Models were fitted using Stata and allow for an interaction between age group and sex, and independent effects of the year, province, and epi-week as categorical variables. Estimates of population size were included in the model as an “offset” term, permitting the modelling of mortality rates directly.
Thus, in effect, the following regression model was fitted to the log of the rate, calculated as the number of deaths divided by exposure time measured in person-weeks:
$$\ln \left( {\frac{{d_{ij} }}{{PW_{ij} }}} \right) = \ln \left( {d_{ij} } \right) - \ln \left( {PW_{ij} } \right) = \beta_{0} + \beta_{1} X_{i} + \beta_{2} X_{1j} + \beta_{3} X_{2j} + ... + \beta_{n + 1} X_{nj} ,$$
where dij is the count of deaths and PWij is the exposure (measured in person-weeks) for a particular age group i and combination of covariates j.
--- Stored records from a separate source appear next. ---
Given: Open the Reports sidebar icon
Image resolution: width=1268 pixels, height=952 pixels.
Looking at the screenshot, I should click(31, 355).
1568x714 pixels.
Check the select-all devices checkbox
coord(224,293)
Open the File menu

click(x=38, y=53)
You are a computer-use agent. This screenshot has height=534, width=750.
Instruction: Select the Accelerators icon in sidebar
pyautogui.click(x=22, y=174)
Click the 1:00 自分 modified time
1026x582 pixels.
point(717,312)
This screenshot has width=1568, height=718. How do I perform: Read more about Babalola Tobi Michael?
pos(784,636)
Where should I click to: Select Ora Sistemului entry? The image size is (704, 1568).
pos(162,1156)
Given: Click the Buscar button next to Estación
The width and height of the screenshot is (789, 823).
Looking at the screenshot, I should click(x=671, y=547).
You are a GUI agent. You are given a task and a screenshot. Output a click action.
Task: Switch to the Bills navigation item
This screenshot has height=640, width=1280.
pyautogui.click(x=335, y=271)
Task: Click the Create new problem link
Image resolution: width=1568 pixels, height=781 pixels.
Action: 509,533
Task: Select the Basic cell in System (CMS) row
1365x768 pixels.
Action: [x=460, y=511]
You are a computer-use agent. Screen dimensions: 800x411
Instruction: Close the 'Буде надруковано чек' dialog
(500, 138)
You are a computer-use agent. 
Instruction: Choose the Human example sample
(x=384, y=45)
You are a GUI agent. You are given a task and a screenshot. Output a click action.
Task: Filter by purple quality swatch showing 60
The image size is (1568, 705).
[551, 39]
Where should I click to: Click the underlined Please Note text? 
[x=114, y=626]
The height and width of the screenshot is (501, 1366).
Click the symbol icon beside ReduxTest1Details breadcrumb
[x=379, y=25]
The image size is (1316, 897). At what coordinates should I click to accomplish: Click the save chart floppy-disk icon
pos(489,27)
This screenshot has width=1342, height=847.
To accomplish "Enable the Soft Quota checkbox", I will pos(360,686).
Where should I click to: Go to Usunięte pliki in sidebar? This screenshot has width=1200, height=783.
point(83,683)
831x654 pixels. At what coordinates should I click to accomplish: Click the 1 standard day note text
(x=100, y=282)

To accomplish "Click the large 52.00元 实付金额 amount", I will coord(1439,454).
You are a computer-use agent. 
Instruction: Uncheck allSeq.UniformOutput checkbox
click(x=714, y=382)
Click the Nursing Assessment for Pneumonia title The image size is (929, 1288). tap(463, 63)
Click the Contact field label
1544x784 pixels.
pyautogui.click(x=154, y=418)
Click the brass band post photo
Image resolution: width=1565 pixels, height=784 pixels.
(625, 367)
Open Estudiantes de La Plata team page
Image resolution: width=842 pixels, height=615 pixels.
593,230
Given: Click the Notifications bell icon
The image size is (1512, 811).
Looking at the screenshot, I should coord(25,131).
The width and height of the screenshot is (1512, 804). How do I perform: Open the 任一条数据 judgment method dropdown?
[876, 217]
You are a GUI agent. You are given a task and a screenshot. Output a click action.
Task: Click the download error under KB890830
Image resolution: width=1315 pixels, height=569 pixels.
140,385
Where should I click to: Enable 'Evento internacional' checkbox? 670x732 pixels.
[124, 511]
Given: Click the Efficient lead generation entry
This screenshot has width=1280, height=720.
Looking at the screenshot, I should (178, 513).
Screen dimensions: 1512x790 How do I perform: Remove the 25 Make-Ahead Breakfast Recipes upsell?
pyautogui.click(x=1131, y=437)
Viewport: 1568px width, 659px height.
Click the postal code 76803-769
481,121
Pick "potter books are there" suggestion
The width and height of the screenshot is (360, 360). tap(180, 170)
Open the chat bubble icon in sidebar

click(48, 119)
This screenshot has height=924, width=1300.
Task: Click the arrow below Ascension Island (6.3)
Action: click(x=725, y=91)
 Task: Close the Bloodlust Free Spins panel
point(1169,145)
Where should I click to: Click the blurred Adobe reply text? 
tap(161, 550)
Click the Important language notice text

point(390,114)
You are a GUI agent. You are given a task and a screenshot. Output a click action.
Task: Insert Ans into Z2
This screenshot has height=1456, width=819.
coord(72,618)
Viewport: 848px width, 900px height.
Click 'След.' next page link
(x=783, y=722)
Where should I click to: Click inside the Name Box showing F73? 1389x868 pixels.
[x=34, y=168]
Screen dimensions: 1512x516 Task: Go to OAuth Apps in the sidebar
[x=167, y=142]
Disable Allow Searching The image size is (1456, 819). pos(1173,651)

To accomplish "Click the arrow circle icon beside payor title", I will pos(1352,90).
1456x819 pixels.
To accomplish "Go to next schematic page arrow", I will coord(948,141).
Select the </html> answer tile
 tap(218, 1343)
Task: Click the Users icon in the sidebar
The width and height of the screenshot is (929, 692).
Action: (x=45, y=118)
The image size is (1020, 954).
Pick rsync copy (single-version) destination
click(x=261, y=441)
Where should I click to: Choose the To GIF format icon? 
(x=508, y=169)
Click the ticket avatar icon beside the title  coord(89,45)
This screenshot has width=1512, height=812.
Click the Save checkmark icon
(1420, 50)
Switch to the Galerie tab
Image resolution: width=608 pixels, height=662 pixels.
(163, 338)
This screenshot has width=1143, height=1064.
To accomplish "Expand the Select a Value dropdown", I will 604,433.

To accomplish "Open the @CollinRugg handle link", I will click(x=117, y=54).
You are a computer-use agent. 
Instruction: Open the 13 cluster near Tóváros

The statistical model produces estimates of the coefficients (the betas in the formulation above). Since calendar year was included in the covariates as a linear effect, we derive extrapolated fitted values for each epi-week of 2020 and 2021, by age, sex, and province.Footnote 7 To derive prediction intervals for the forecasted weekly deaths, we follow the approach recommended by WHO (Vital Strategies & World Health Organisation, 2020), estimating the standard deviation based on the observed values from the previous years. Since there is considerable variability across the weeks, we have further adapted the recommended approach and created an uniform prediction interval for each week of the year by taking the median of observed standard deviations for the 6 values (from each year 2014–2019) for epi-weeks 1–52. Data for week 53 were excluded as 5 out of the 6 years did not have a 53rd week.
The national predictions and those for the provinces in 2020 using this approach were reasonably consistent with 2020 deaths in periods not impacted severely by either epidemic or lockdown conditions and provides a consistent series into the epi-weeks of 2021.